= Problem =
Looking at the records below, state how many lines include the string "each" and add nothing further.

= Dataset records =

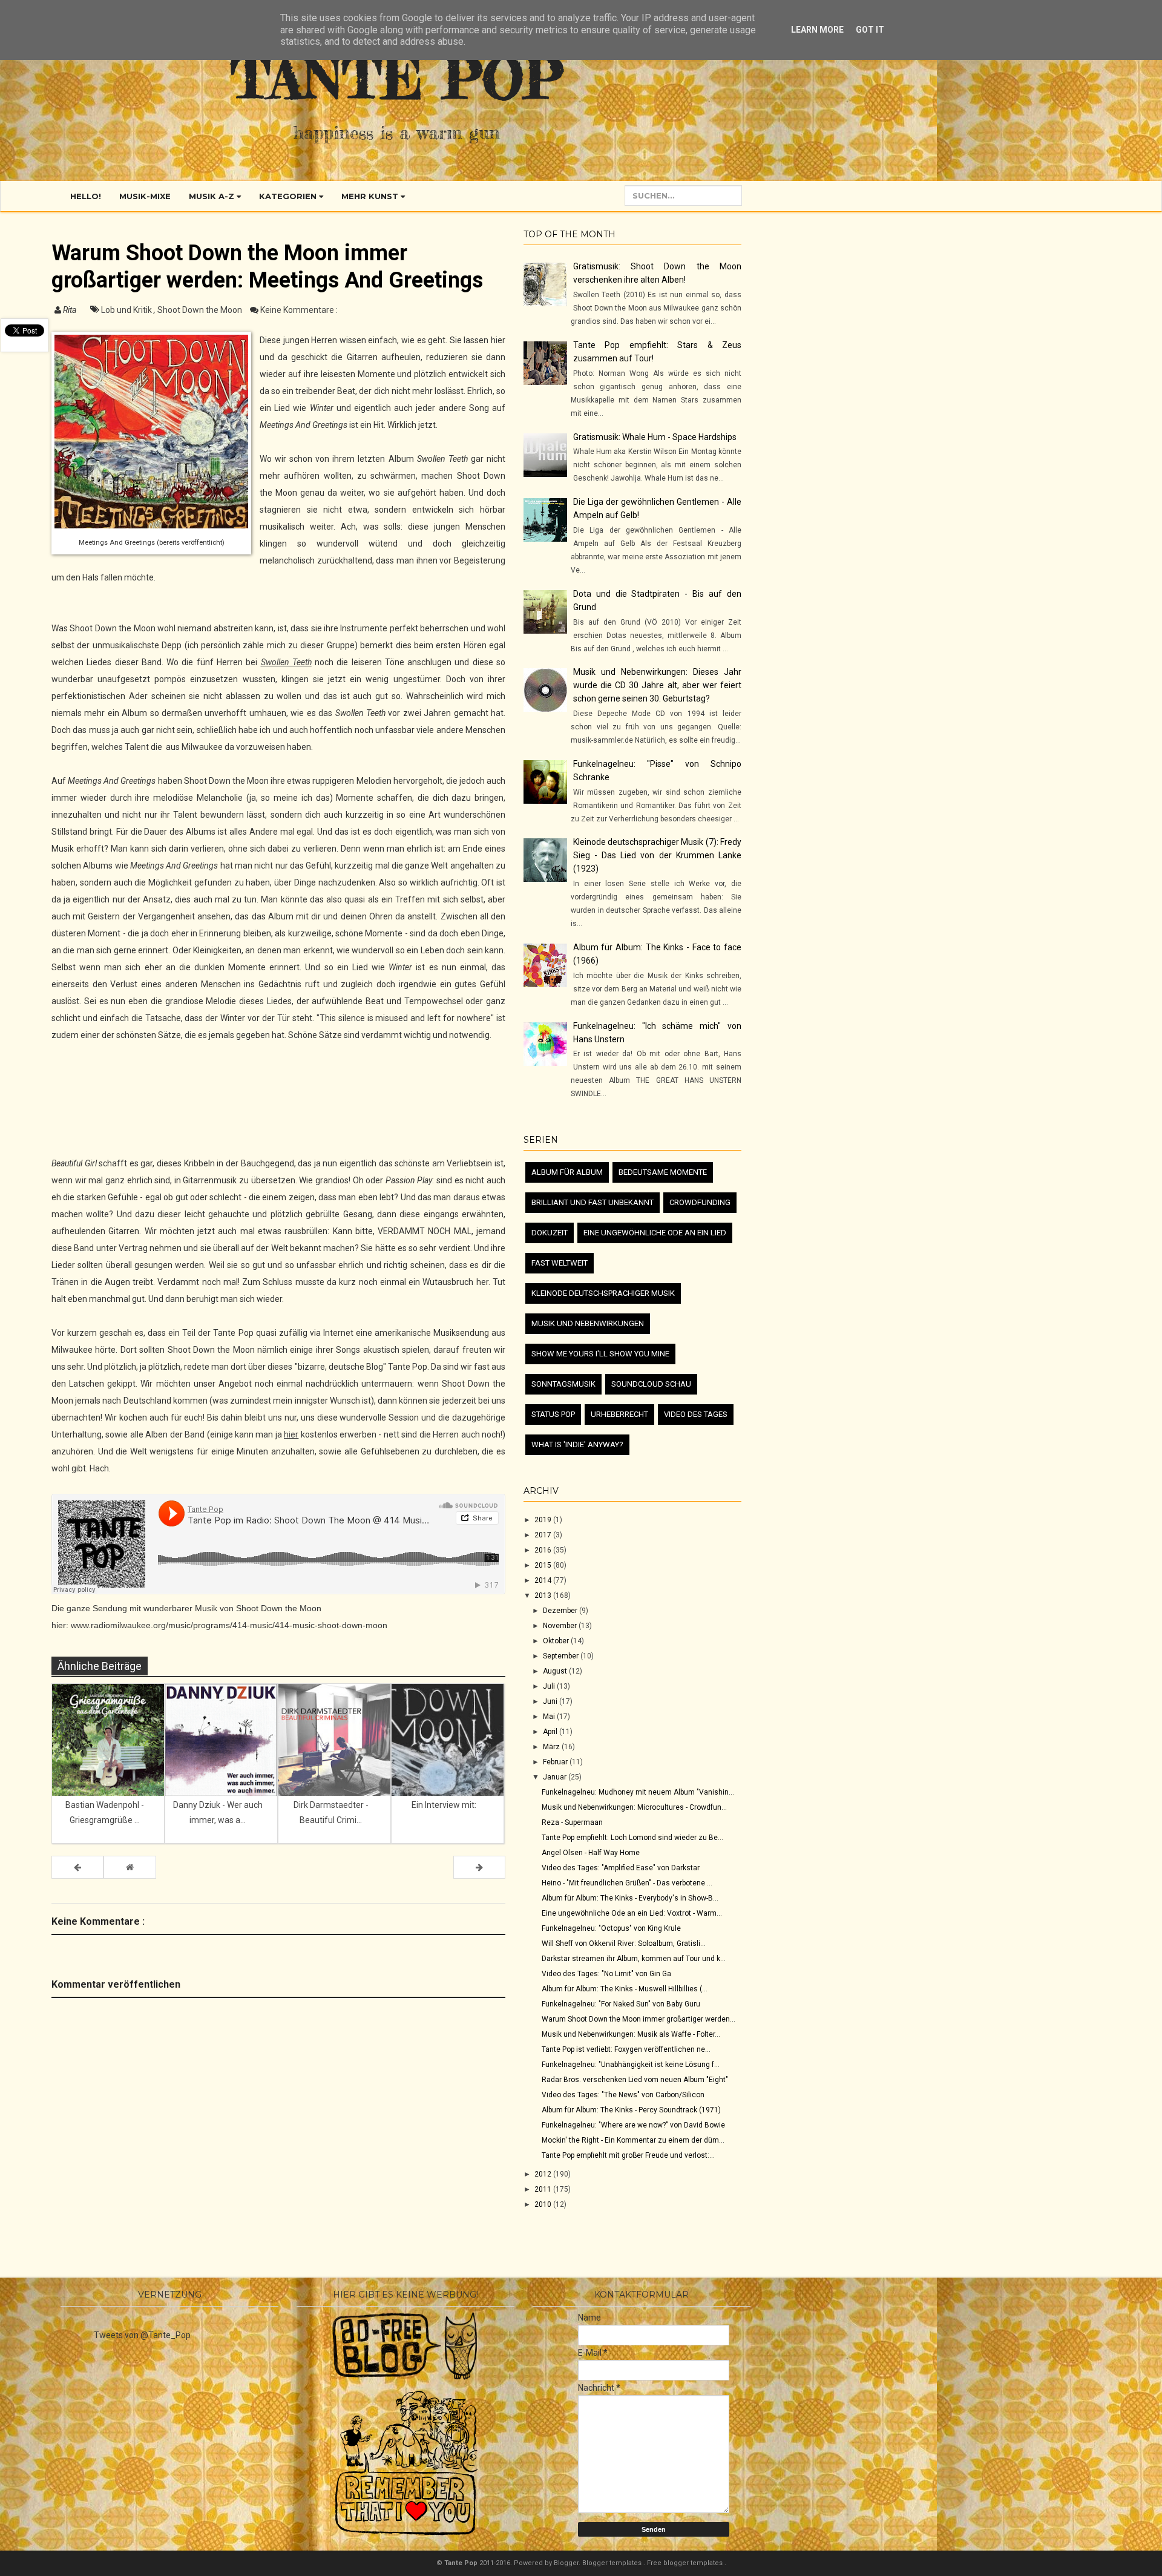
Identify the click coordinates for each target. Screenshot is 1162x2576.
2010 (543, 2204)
...
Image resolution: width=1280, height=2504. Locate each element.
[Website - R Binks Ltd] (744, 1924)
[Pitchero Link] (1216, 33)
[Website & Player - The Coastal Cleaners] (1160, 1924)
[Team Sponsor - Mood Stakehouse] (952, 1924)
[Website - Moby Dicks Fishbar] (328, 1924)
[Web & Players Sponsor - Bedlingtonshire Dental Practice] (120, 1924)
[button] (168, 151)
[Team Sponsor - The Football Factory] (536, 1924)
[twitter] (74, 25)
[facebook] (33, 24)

= Answer space =
2